そんな葛藤を胸中で繰り返してはいたが、現場から遠ざかろうとする葉山の足は、一向に速度を落とさなかった。
葉山隼人は、今回もヒーローにはなれなかった。
比企谷八幡にはなれなかった。
+++
「さて……何なんだ、コイツは」
俺は今、化け物と向かい合っている。
目の前に屹立するには、2m近い長身に、緑色の肌、そしてシャキーンって効果音が似合いそうな巨大な爪を持つ――宇宙人。
…………いやいや、おかしいでしょう。何なの? ラノベのクライマックスなの?
俺は第四真祖でもないし、幻想を殺す右手も持ってないよ? 何処にでもいる平々凡々のぼっち野郎だよ?
……まぁ、ちょっとばかし不思議なスーツを着てるだけの、な。
「……………」
どうやらこのスーツは、只のコスプレ衣装じゃないらしい。
相模を背負った時も重さを感じなかったし、さっきも全力で走ったらとんでもないスピードが出た。

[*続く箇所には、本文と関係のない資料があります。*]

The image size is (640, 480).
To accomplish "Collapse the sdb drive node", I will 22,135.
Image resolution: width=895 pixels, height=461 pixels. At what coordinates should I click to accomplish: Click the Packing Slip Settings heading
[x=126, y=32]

そして、そのままの勢いで一切の受け身なく地面に激突しても、怪我一つしていない。
……察するに、このスーツは身体能力とか防御力を上昇させるのか。尋常じゃないレベルで。
剥き出しの顔面とかにもかすり傷一つないとか、本当どういうテクノロジーなんだ。まぁ今更か。
「グォックシャ!! グラダッシャスァ!!」
……目の前にこんな化け物いるもんなぁ。これガチで宇宙人? あの中坊が言ってたこともあながち間違いじゃなかったってことか?
マップによると、青い点は一つ。
目の前のコイツのことだろう。一つ消えているということは、相模が見たっていう追いかけられていた子供――あの球体の映像のねぎ星人は死んだのか……間に合わなかったか。
そして、赤い点は四つ。
……つまり、俺と葉山、相模、それと――
恐らくこの赤点は中坊だろう。俺が生き残っているのに、アイツが死ぬとは思えない。
この距離で姿が見えないのは疑問だが、アイツが隠れている理由くらいは想像がつく。
とにかく、今は――ッッ!!?
「ッ! くっ!?」
あぶねぇ。なんとか避けられた。何だよ、あの爪! 超怖ぇよ!
くそっ! ……落ち着け。漫画とかでも、ああいう爪武器キャラって大概大したことないだろう。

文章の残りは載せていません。